According to information the SBA released Monday, Connecticut offices of the Shipman and Goodwin and the Robinson & Cole law firms received Paycheck Protection Program loans of between $5 to $10 million.
So did a number of Connecticut manufacturers, including Ulbrich Stainless Steels & Special Metals; Fuelcell Energy, Inc.; and the Berlin Steel Construction Company.
None of the companies immediately responded to requests for comment.
Choate Rosemary Hall, an exclusive prep school in Wallingford whose alumna includes President Donald Trump’s daughter Ivanka, was also on the SBA list of the largest PPP loan approvals. But Choate spokeswoman Alison Cady said the school backed out of the multi-million dollar loan on May 12 “once we understood the full scope of the organizations it was intended for.”
“When we understood the intention of the process, we withdrew,” Cady said.
The Paycheck Protection Program, or PPP, has been credited with saving millions of jobs during the pandemic. It provides companies with SBA-backed loans at very low interest rates and allows loan forgiveness for payroll costs for a 24-week period.
The program has provided loans to about 60,000 Connecticut companies, including the Connecticut News Project, publisher of the Connecticut Mirror. The total loan amount to Connecticut companies and non-profits is between $5 billion and about $9 billion. The SBA provided information on the size of loans larger than $150,000 in wide ranges.
But there have been problems.
Dozens of publicly traded companies that initially received millions of dollars from the program returned the money after the U.S. Treasury told them the program was not meant for large, well-capitalized companies and that they ought to give the money back.
The PPP program also received criticism for initially allowing hundreds of other well-capitalized firms to receive the loans and for sometimes contradictory rules issued by the Treasury Department and the SBA.
Monday’s release of the nationwide data revealed that private equity-backed chains and companies owned by members of Congress received money from the Paycheck Protection Program, provoking calls from lawmakers for new restrictions on the program.
“This data— long-overdue— raises increasingly serious questions about possible mis-allocation of PPP funds,” said Sen. Richard Blumethal, D-Conn., “I’ll be closely scrutinizing the list and seeking investigation of any misguided decisions, favoritism or wrongdoing.”
The information released Monday by the SBA was a compilation of data about loan applications that had been approved by local SBA-backed banks. “However, the lender’s approval does not reflect a determination by SBA that the borrower is eligible for a PPP loan or entitled to loan forgiveness,” the SBA said. “Because a borrower is listed in the data as having a PPP loan does not mean that SBA has determined that the borrower complied with program rules or is eligible to receive a PPP loan and loan forgiveness.”
And not all the information the SBA released may be completely up-to-date.

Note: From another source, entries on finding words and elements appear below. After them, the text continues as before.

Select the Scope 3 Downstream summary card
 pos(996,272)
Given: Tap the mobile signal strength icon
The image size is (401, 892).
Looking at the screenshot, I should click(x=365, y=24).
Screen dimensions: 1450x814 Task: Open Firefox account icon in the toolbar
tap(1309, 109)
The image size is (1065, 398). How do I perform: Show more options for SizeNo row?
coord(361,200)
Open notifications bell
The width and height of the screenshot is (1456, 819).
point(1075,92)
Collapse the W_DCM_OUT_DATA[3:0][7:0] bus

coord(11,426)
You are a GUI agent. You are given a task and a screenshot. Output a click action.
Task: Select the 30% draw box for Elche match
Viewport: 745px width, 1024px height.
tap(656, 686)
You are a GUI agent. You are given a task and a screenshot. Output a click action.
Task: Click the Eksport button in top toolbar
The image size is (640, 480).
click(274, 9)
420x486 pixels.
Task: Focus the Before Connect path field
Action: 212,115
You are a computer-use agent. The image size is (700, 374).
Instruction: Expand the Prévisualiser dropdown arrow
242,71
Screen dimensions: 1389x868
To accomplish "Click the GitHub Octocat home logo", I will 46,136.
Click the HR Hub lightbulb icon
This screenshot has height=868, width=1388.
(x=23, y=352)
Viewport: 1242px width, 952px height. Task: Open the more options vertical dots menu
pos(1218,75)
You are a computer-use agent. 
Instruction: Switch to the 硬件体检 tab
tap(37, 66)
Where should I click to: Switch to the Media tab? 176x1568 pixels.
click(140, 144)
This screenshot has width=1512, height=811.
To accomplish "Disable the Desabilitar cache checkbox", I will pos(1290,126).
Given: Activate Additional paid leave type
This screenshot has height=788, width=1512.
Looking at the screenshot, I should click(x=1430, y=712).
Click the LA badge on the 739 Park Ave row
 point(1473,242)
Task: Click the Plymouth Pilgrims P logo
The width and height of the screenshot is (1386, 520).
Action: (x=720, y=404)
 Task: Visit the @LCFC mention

For instance, Elm Hill Manor, an assisted living home in Vernon, was listed among the companies approved for a $5 million to $10 million loan. It was, but Elm Hill manager Lisa Cortese said her bank made a mistake, the home sought only $50,000 and was eventually approved for a PPP loan in that, much smaller, amount.
“We obviously redid the paperwork,” Cortese said.
She also said her company was in dire need of the federal help, especially when it was forced to fight for personal protective equipment for its staff. “We did what we had to do,” Cortese said.
The PPP program was initially established by the CARES Act and initially funded at $349 billion. After those funds quickly ran out, the federal government replenished the program with an additional $310 billion.
The program has about $130 billion remaining and Congress has extended the application deadline to Aug. 8.
This story was corrected on July 9 due to an error in the federal data released by the Small Business Administration. Caffeine Inc was incorrectly listed as having been approved for a loan of $5-10 million. In fact, it received a PPP loan of $208,600.